In 1996, the ground was broken for a major expansion of Aventura Mall. The addition, built onto the southeast end of the existing complex, consisted of a three-story atrium with a multiplex cinema and restaurants at a new entrance. Part of the new development were two three-story parking garages surrounding the new anchor stores' southeast facades.

The mall continued to expand, with major additions being added in November 1997 and August 1999. The mall underwent a $20 million renovation in late 2006. The mall expanded again in 2017 by opening a new three-level, 241000 sqft expansion wing.

By 2023, after the government lockdown, Aventura Mall had announced several new additions, among them are Mango, Dr. Martens, Vuori, Garage, Aesop, Hermès, Armani Exchange, BVLGARI, and Valentino.

In 2026, Aventura Mall continued to expand its retail and dining offerings. The expansion followed the opening of new Prada and Dior boutiques in 2025. It included several first-to-market concepts, such as Eataly's first Florida location, Amouage's first standalone Florida boutique, and Bershka's first location in the United States. Other new stores include UNIQLO, Revolve, On, BYLT, and Wilson.

The mall is home to The Aventura Market, a recurring indoor farmers market featuring local vendors, artisans, specialty foods, and handcrafted goods. The market is held on weekends and is among the largest indoor farmers' markets in South Florida.

=== Retail ===
Aventura Mall contains more than 300 stores and is one of the largest shopping centers in the United States. Its tenant mix includes luxury fashion houses, department stores, specialty retailers, and flagship locations.

The mall is anchored by Nordstrom, Bloomingdale's, Macy's, JCPenney, and AMC Theatres. Luxury retailers include Hermès, Louis Vuitton, Gucci, Cartier, Tiffany & Co., Saint Laurent, Valentino, Prada, Dior, Fendi, Givenchy, Burberry, Ferragamo, and BVLGARI.

• Extracted information:
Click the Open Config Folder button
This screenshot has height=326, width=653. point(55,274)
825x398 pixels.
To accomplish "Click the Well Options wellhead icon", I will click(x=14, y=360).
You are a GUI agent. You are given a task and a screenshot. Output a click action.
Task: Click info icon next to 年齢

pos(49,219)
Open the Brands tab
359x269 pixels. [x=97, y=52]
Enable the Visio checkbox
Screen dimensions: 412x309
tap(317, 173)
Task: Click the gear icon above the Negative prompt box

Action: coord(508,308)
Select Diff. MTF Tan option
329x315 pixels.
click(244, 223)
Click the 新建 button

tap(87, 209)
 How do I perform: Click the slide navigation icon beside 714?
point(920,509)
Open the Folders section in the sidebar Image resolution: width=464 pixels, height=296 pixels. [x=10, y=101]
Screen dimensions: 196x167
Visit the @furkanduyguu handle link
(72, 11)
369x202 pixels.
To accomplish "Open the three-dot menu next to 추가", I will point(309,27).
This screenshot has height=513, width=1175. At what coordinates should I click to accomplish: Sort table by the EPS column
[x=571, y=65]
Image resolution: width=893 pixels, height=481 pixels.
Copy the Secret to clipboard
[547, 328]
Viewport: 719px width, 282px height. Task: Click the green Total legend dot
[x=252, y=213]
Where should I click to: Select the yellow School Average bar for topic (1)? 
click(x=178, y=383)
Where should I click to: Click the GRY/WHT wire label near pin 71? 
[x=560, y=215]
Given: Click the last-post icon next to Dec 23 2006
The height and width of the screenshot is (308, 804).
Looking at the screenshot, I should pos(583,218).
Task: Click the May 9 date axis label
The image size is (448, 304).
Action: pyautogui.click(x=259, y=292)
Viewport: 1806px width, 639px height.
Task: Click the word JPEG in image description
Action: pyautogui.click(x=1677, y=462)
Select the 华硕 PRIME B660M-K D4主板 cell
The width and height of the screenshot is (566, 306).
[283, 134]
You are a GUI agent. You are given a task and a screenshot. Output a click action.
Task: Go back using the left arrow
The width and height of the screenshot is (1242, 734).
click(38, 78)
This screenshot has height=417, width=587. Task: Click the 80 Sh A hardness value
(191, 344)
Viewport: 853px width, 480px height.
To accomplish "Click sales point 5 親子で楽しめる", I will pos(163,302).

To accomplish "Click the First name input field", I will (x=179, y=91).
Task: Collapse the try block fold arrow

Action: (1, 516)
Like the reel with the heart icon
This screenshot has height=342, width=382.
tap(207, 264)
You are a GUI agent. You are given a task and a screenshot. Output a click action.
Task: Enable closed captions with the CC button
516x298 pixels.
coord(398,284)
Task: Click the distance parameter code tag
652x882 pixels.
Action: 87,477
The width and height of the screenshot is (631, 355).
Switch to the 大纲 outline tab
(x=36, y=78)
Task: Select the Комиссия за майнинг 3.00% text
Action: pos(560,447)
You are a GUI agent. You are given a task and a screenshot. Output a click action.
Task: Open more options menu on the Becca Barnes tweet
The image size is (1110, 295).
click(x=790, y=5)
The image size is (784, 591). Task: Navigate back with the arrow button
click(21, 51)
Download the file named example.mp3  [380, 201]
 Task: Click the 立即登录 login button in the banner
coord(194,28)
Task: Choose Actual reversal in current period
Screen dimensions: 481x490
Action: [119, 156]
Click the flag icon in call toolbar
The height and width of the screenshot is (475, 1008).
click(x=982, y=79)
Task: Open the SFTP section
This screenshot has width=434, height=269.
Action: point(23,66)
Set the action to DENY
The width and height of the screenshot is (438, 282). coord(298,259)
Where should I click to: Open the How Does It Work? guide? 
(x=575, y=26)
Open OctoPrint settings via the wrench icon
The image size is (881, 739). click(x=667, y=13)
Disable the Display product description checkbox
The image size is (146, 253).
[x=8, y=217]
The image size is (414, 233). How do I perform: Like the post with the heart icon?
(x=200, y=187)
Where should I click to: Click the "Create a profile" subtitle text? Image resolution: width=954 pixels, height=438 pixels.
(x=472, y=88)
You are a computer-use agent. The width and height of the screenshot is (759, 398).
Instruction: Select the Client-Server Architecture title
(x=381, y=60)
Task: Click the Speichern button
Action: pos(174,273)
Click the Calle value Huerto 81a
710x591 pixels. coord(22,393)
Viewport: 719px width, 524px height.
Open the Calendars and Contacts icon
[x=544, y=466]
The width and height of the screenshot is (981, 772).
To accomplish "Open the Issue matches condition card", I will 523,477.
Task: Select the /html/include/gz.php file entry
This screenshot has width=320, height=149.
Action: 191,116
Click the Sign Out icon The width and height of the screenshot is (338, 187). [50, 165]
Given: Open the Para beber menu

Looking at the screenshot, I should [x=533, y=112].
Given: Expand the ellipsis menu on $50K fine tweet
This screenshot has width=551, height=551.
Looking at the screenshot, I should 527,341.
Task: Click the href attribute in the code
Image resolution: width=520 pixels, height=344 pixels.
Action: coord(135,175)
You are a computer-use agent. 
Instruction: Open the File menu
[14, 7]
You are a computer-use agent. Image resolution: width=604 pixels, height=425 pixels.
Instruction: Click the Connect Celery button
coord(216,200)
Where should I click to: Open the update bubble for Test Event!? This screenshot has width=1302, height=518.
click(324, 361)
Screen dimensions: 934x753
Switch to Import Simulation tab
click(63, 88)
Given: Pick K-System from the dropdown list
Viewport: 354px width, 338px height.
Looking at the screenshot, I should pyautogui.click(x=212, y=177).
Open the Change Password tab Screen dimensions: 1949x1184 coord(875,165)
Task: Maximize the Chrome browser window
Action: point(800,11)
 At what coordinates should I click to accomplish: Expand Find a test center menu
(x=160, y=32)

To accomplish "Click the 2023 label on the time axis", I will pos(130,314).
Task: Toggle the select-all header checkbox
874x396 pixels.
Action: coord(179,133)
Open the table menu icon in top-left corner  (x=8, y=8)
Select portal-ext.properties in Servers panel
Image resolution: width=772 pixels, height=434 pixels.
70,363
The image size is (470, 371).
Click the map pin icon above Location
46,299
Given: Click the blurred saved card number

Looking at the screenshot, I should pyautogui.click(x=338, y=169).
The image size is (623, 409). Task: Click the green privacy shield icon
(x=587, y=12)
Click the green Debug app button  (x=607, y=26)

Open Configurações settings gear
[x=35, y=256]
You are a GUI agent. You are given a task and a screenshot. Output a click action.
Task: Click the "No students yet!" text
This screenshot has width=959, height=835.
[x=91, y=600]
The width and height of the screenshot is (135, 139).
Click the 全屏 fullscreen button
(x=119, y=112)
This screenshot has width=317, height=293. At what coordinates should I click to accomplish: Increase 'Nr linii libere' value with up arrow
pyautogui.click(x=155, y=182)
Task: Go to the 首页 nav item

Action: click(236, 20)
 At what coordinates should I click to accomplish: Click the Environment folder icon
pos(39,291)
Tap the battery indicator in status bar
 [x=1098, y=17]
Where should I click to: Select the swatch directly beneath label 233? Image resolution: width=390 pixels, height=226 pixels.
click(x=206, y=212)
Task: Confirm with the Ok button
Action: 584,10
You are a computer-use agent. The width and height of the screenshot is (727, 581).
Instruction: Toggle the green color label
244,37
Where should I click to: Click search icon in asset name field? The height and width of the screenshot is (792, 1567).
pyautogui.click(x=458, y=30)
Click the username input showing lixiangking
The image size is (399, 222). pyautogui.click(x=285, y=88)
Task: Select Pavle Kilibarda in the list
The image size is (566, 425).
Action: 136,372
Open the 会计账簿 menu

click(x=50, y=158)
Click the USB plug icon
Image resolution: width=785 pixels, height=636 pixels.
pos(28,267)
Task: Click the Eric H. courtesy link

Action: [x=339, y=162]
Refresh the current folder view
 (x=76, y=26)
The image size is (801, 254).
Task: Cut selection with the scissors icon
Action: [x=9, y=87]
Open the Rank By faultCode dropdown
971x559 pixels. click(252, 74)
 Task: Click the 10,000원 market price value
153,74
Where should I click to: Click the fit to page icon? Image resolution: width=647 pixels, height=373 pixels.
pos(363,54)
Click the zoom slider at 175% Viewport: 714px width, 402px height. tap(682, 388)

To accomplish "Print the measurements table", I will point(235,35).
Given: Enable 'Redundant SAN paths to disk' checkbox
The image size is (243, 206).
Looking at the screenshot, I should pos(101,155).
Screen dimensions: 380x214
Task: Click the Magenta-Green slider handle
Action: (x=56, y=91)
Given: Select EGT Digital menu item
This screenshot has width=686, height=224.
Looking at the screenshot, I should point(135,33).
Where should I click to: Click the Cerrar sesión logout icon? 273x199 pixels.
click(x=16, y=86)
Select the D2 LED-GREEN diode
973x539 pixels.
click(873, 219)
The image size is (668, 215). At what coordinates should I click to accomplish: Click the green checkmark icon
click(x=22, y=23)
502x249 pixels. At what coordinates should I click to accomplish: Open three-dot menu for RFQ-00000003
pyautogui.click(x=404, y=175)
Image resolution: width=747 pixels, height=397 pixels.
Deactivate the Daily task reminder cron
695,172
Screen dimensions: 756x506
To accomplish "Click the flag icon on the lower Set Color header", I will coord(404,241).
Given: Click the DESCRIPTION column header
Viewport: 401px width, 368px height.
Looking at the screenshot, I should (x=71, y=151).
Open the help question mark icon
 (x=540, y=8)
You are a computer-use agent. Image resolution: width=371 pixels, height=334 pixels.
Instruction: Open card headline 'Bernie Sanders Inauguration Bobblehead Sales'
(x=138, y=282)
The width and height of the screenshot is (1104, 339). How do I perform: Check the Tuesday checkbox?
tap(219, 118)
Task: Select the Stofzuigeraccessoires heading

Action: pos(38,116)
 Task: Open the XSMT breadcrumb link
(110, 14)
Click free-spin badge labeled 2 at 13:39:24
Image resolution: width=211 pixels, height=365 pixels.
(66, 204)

• Exercise set:
[1] According to the Aventura Mall passage, what did the 2017 expansion open?
[2] Please sum up the Aventura Mall passage in two sentences.
[3] Carry the Aventura Mall passage on from its final sentence.

• Answers per task:
[1] A new three-level, 241,000 sqft expansion wing.

[2] Aventura Mall has grown through repeated expansions since ground was broken on a major addition in 1996, with later additions in 1997, 1999, 2017 and 2026, a $20 million renovation in 2006, and new stores announced in 2023. It now holds more than 300 stores, including Nordstrom, Bloomingdale's, Macy's, JCPenney, AMC Theatres and many luxury retailers, and hosts The Aventura Market, a weekend indoor farmers market.

[3]
Aventura Mall includes a three-level Apple Store designed by Foster + Partners.

=== Dining ===
Aventura Mall features more than 50 restaurants, cafés, and specialty food concepts. Dining venues are located throughout the property, including within Treats Food Hall, which features a collection of local and national fast-casual operators.

Restaurants at the mall include Eataly, Motek, Toku, Pubbelly Sushi, Serafina Miami, CVI.CHE 105, Pollos & Jarras, Norimoto, Jacinta, Tap 42 Craft Kitchen & Bar, Yann Couvreur, Ladurée, and The Cheesecake Factory.

=== Arts program ===
Arts Aventura Mall is a public art program established by Jackie Soffer and operated by Aventura Mall. The collection features more than 25 contemporary artworks, sculptures, murals, and installations displayed throughout the property. The art can be explored through the mall's self-guided ArtWalk audio tour program.

Artists represented in the collection include Louise Bourgeois, Robert Indiana, Carsten Höller, Daniel Arsham, Lawrence Weiner, Julian Opie, Ugo Rondinone, Wendell Castle, Austin Lee, Daniel Buren, and the Haas Brothers.

Among the collection's works are Aventura Slide Tower, a 93-foot-tall interactive sculpture by Carsten Höller and The Colored Screens by Daniel Buren.

==Incidents==
On May 29, 2020, two people were taken to the Aventura Hospital after a shooting incident occurred in the Nordstrom part of the Aventura Mall.

On May 8, 2021, a shooting incident occurred near Nordstrom in the Aventura Mall. The shooter was arrested.